Mir kann keiner erzählen, dass mein Sohn durch die von mir begangenen »Fehler« ein Serienmörder mit Handtaschenfetisch und/oder psychosomatischer Neurodermitis wird. Wobei ich mir sicher bin, dass ich, falls es doch passiert, als Mutter die alleinige Schuld dafür bekomme. Und zwar von allen. Den einen war ich zu streng, den anderen zu lasch, den einen zu egoistisch, den anderen zu familienorientiert, kurzum: Selbst wenn ich mir die größte Mühe gebe, ich werde es für irgendwen immer falsch machen und immer verurteilt werden. Deshalb verschwende ich jetzt so wenig Energie wie möglich darauf, perfekt sein zu wollen. Ich will mich nicht mehr dogmatisch umpusten lassen, sondern lieber meine eigenen Regeln aufstellen.

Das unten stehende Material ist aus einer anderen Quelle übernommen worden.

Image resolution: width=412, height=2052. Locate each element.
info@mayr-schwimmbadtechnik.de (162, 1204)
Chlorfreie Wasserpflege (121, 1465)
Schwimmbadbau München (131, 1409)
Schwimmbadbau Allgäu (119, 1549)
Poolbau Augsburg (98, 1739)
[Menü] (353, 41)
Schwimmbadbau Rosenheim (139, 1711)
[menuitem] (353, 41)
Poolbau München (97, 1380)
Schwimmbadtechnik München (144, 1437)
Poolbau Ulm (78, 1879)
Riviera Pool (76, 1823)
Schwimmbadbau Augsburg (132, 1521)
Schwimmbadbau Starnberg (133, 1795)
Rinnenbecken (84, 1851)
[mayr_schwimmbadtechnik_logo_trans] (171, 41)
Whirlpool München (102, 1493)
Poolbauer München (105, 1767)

1. Ich bin eine gute, ganz normale Mutter.
2. Weil alles geht, ist auch nichts verkehrt: Jeder Mensch kann sein Kind (gewaltfrei) erziehen, wie er will. Das gilt für mich und für alle, die es anders machen als ich.

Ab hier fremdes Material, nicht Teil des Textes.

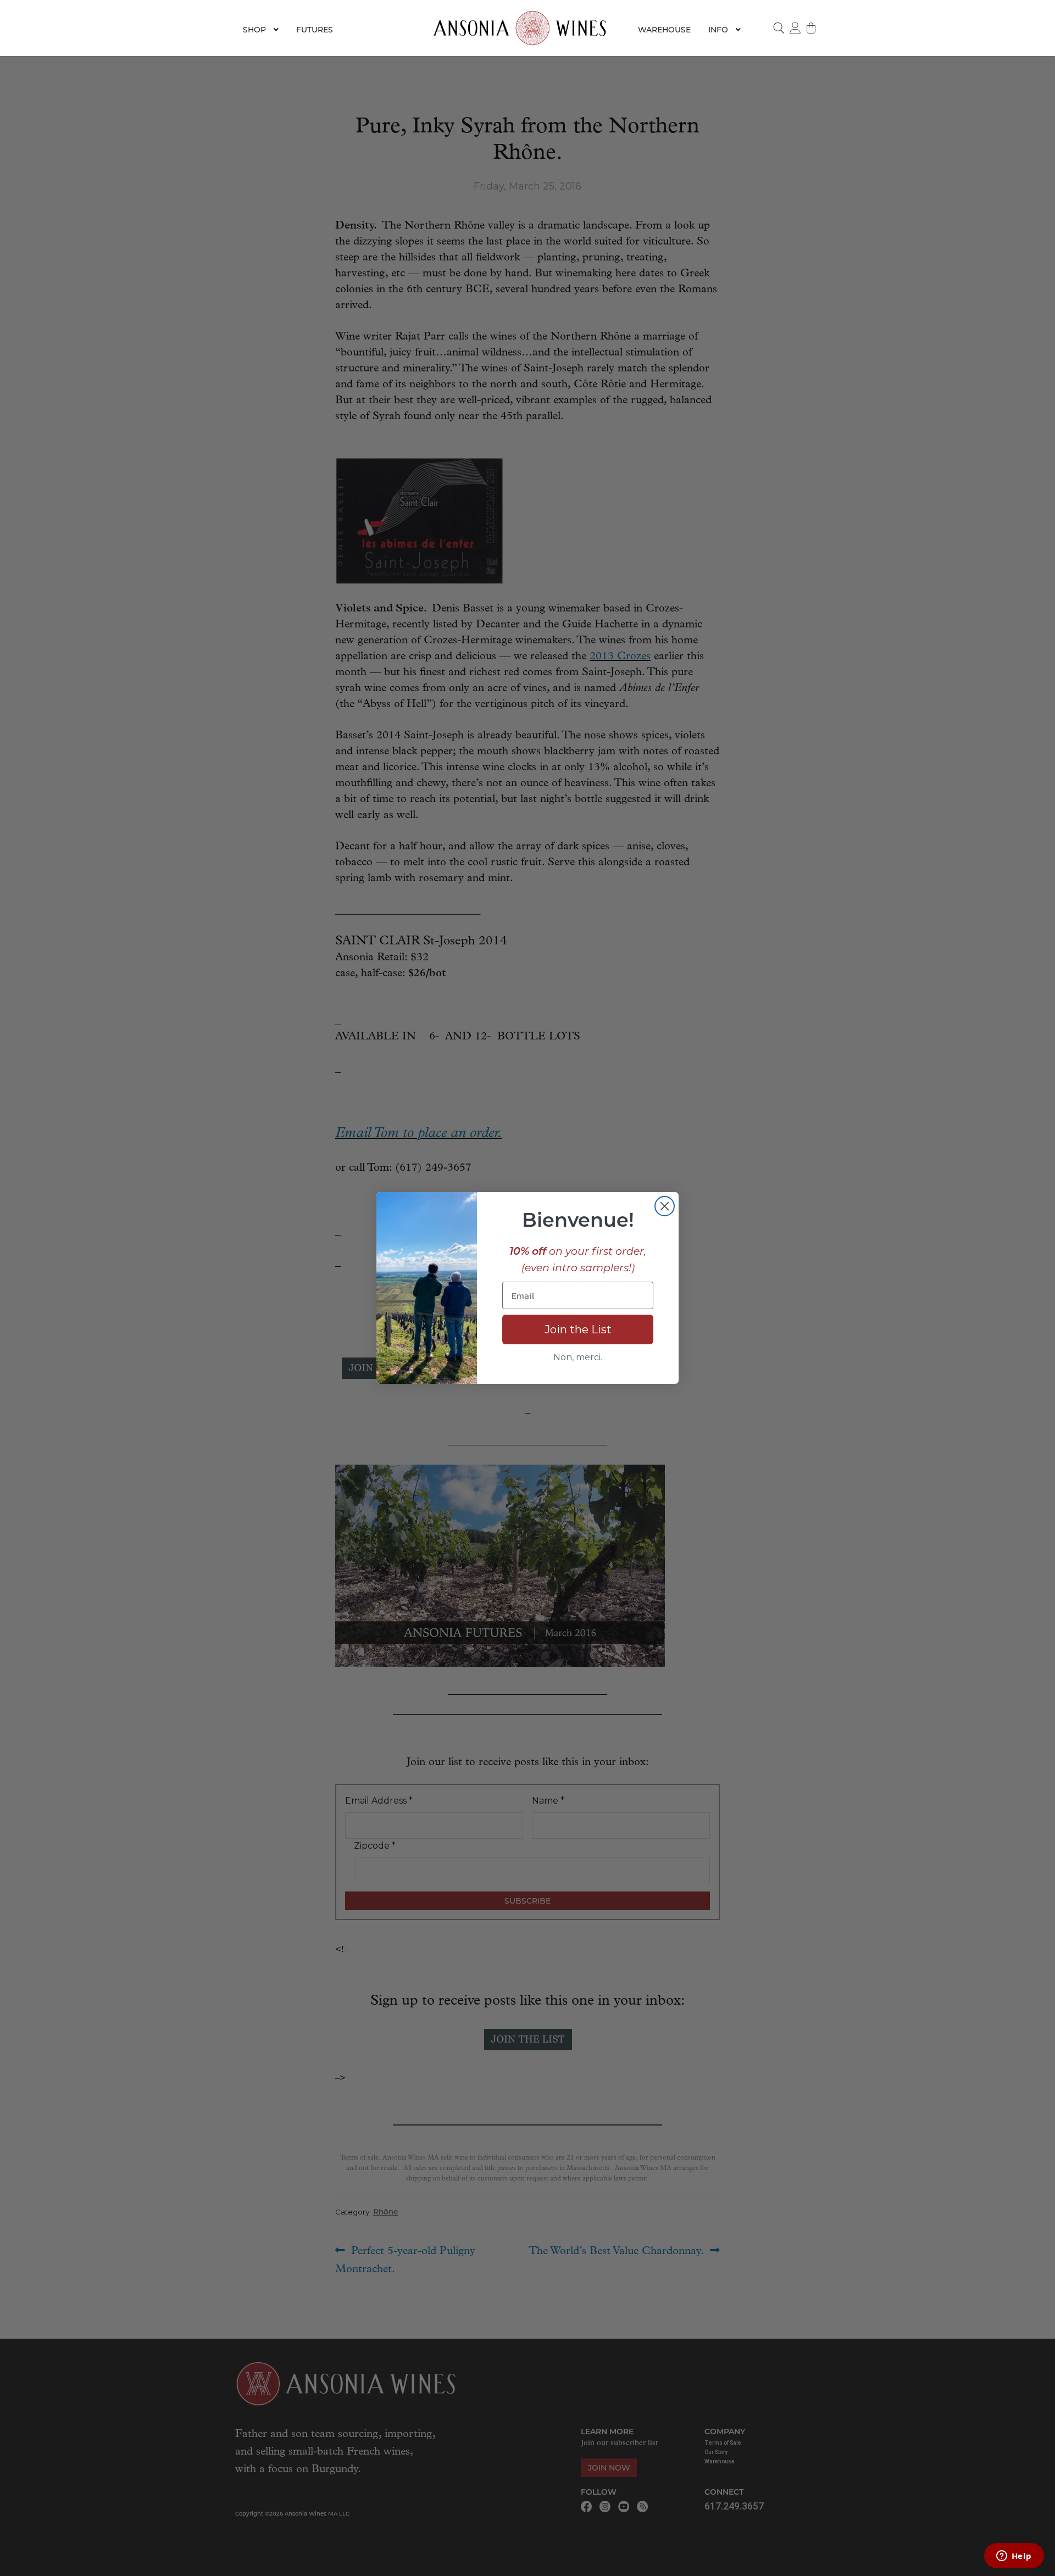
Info (718, 30)
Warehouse (664, 30)
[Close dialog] (664, 1206)
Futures (314, 30)
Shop (254, 30)
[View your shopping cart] (811, 28)
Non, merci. (577, 1357)
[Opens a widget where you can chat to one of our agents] (1014, 2557)
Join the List (578, 1329)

3. Mein Kind ist glücklich, wenn ich es bin: Und ob das mit einem Vollzeitjob oder in einer Großfamilie ist, ich in der Stadt oder auf dem Land wohne oder irgendwas dazwischen, ist ganz allein meine Sache.
4. Für mein Kind stehe ich gerade: Es soll sich bei mir immer sicher und geborgen fühlen. Die Verantwortung für sein Wohlbefinden und für den Grundstein seines Lebens nehme ich ernst und mit Stolz an.

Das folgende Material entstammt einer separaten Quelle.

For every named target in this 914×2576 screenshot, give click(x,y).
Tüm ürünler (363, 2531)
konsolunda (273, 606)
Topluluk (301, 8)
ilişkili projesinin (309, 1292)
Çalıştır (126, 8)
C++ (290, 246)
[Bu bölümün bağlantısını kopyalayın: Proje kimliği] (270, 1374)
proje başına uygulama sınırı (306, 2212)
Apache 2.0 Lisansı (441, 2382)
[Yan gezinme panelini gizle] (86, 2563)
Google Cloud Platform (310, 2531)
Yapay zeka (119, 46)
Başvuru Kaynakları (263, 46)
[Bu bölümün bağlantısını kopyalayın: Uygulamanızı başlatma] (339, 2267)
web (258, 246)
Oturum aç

5. Ich bin die Chefin: Mein Kind ist mein Kind und nicht mein bester Freund. In letzter Konsequenz bestimme ich, wo es langgeht.
6. Ehrlich stresst am wenigsten: Ich berichte offen über meine Erfahrungen und Gefühle. So muss ich nicht krampfhaft versuchen, ein Bild von mir aufrechtzuerhalten, dem ich nicht entspreche – das entspannt mich und andere Mütter gleich mit.
7. Die Konkurrenz schläft für immer: Ich ziehe keine Vergleiche zwischen meinem und anderen Kindern oder anderen Müttern und mir, zumindest nicht so, dass es zickt.
8. Ich lebe nicht für mein Kind, ich lebe MIT ihm: Unser Leben ist die Schnittmenge aus den Bedürfnissen aller Familienmitglieder.
9. Ich nehme nichts von Fremden: Vor allem keine schlauen Tipps.
10. Mein Kind ist alles für mich: Ich liebe es bedingungslos, aber ich finde es eben auch doof, witzig, großartig, anstrengend, schlau und vieles andere mehr.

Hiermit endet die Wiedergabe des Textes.